I am sitting here at the meditation table, staring into the never ending burning candle, and wondering why can't I just write it?
The ending to this Sister Mysteries story, that is.
Why am I procrastinating? Why can't I just write the scene where Sister Renata goes down the hill and faces her accusers? She is armed with proof -- the journal pages -- that she didn't kill Antonie. The journal will prove she should go free.
Are you kidding? You're procrastinating for good reason -- her proof is as solid as burning candle wax. And as soon as she gets there (to the court, a few steps from the gallows) she's going to get thrown back in jail. And maybe get hung from a rope.
True. But I've always known that the nun would go free, so it's time to discover how exactly that happens. (The candle just went out but I dumped the liquid wax out and relit the wick.)
The ending is tricky because something out of this world (as in magic realism) is going to happen and I'm not sure exactly what that magic is. I know one thing, it has something to do with the Virgin Mary.

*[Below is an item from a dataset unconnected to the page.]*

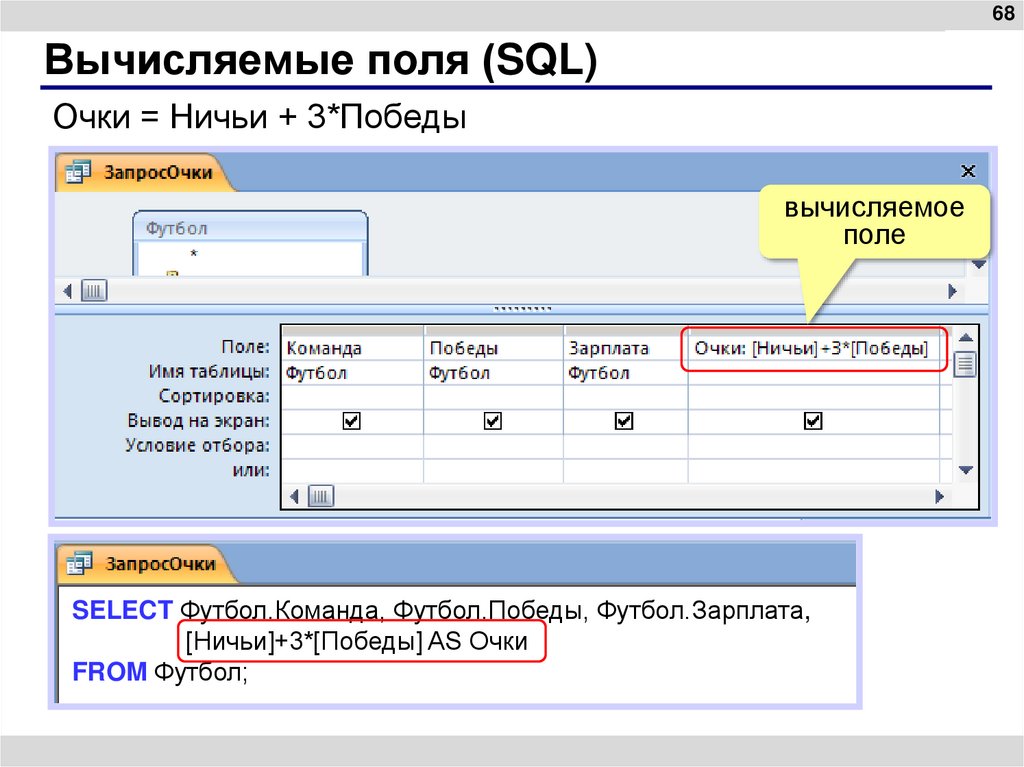Screen dimensions: 1024x767
Task: Toggle Вывод на экран checkbox for Команда
Action: coord(350,420)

I'm on the verge of writing it, but these things (chapters, scenes, novels, books, stories) can't be forced. For me, the best scenes emerge out of visions, vivid images in my head. In my first novel, Dreaming Maples, I didn't write any scene until I had seen it first in my mind! It was as if I had a movie going in my mind and all I had to do was write down what was happening.
A lot of this book emerged the same way.
So maybe the key here is simple: just sit at your meditation table and see if you're able to see something. And if you aren't, so be it, just sit outside and stare at the daffodils and get your work done and enjoy your day and sooner or later something will happen. And hopefully, Renata will go free.